1. Not finding help here? Sign up for a free 30min tutor trial with Chegg Tutors
    Dismiss Notice
Dismiss Notice
Join Physics Forums Today!
The friendliest, high quality science and math community on the planet! Everyone who loves science is here!

Probability choosing (non)defective items

  1. Jun 9, 2010 #1
    1. The problem statement, all variables and given/known data
    A set of 25 items contains 5 defective items. Items are sampled at random one at a time. What is the probability that the 3rd and 4th defectives occur at the 5th and 6th sample draws if the items are:
    a.) replaced after each is drawn?
    b.) not replaced after each is drawn?


    2. Relevant equations
    I s'pose I could use the binomial theorem, but in the section this problem is in - it has not been covered. I really do not know any other useful formulas.

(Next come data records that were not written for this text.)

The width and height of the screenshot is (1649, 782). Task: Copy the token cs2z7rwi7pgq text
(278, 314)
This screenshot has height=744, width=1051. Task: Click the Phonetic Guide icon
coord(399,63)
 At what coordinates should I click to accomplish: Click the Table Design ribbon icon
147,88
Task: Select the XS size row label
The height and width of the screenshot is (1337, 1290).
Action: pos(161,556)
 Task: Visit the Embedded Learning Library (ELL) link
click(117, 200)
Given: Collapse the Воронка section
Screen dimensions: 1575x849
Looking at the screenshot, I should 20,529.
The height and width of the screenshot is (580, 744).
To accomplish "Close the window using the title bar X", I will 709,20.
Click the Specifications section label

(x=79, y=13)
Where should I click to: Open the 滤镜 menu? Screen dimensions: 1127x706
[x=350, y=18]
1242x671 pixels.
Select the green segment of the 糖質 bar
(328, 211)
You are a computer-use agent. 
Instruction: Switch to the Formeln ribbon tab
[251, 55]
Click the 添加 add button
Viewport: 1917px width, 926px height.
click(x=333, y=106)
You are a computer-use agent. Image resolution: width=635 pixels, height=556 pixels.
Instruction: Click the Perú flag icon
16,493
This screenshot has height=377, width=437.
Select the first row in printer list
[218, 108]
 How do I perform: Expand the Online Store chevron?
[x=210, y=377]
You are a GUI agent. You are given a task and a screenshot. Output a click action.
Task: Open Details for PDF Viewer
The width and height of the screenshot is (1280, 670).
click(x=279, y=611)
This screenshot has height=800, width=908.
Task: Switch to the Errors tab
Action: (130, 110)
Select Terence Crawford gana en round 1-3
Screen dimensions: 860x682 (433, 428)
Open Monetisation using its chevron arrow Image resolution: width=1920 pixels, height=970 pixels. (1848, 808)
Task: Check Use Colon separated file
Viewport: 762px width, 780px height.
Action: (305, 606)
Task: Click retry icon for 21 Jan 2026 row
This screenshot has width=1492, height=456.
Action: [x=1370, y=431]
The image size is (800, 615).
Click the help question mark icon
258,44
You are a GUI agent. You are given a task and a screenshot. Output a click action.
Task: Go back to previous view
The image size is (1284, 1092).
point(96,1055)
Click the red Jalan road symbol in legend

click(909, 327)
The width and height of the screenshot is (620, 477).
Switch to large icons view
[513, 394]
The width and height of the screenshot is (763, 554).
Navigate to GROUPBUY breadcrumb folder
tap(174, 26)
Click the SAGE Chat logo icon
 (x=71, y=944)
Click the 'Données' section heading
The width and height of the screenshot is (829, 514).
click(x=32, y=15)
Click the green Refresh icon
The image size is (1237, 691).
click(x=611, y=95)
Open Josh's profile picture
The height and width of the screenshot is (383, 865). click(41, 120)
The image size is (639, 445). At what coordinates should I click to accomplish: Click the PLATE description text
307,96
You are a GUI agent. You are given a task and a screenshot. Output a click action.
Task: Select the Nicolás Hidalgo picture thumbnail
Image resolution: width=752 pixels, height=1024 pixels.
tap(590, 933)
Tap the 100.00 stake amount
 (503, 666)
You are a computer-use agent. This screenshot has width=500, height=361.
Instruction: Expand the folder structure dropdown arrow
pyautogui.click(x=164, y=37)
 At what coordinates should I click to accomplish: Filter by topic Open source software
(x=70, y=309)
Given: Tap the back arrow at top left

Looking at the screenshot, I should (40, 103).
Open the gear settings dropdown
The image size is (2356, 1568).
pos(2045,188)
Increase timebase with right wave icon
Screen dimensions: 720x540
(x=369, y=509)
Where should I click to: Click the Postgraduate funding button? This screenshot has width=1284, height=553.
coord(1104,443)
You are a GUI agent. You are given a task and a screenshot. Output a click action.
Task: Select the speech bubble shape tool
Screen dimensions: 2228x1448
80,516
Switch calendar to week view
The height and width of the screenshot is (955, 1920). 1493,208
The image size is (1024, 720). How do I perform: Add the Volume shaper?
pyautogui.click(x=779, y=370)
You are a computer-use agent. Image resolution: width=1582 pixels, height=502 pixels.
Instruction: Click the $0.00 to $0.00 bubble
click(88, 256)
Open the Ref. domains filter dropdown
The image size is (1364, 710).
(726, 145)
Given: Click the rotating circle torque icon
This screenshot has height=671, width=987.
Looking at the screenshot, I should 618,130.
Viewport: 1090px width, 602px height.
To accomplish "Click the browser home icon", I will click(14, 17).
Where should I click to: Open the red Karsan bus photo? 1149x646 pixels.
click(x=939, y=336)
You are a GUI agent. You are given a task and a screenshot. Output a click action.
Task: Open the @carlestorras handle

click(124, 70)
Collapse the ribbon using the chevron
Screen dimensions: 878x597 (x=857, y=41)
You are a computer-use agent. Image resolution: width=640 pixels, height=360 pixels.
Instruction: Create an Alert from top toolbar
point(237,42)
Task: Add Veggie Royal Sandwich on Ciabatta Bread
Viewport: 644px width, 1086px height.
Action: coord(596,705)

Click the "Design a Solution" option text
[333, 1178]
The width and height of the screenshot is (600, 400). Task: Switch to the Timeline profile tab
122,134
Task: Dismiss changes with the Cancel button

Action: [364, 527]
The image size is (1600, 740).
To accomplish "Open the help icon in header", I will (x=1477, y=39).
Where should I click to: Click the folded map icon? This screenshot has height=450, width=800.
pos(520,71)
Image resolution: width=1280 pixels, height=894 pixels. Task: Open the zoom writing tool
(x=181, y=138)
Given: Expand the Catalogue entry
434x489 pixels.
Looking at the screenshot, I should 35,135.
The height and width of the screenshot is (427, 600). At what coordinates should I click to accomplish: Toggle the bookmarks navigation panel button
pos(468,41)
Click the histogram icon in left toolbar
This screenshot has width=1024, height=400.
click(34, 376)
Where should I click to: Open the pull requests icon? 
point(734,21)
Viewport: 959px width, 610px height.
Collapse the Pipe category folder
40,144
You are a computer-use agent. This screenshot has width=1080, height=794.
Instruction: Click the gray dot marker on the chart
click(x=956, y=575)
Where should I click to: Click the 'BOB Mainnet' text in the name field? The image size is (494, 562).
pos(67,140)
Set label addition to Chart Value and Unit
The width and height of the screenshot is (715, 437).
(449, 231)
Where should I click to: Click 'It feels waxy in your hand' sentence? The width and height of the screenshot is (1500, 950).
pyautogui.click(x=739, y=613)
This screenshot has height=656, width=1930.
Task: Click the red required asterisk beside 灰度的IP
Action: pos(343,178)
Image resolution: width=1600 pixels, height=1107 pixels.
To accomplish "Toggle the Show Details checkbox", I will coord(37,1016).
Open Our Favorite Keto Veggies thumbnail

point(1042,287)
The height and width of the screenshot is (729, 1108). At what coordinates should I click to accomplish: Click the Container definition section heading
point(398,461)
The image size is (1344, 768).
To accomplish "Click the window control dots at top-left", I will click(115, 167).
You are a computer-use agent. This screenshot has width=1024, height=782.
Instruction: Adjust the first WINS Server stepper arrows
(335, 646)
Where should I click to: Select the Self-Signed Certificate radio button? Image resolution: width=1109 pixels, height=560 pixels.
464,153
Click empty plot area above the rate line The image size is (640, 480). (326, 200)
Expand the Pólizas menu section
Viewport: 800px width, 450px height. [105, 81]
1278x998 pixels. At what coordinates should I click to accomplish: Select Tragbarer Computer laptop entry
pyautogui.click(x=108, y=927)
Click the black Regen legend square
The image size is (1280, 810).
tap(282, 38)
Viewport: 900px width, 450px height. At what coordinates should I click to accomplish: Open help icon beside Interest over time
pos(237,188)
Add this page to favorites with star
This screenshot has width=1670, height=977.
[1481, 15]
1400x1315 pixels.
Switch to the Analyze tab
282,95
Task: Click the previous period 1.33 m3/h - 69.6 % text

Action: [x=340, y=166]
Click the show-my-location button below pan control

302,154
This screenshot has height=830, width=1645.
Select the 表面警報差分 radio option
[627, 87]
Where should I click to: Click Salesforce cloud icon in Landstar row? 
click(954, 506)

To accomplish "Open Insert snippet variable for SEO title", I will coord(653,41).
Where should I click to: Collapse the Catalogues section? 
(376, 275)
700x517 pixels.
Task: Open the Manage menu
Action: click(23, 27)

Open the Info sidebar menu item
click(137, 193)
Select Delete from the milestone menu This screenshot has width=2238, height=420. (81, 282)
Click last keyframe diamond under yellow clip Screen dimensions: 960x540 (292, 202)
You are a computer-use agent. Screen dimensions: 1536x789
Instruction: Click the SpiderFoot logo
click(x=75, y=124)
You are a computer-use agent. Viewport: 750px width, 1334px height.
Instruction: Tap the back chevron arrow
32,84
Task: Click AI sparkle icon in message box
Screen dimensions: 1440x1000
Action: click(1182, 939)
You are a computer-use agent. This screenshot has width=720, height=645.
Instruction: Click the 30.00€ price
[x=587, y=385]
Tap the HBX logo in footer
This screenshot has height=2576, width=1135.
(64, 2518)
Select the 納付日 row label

    3. The attempt at a solution
    If I were to define my events, let A: chose non-defective item, and B: chose defective item. The probability, based on the first line of the problem, is P(A) = 0.8. From here, I do not know where to start.

    Any helpful hints that could get me going? Thank you for all help in advance!
     
  2. jcsd
  3. Jun 10, 2010 #2

    CompuChip

    User Avatar
    Science Advisor
    Homework Helper

    Also note that the 3rd and 4th defective should be chosen at the 5th and 6th sample draw.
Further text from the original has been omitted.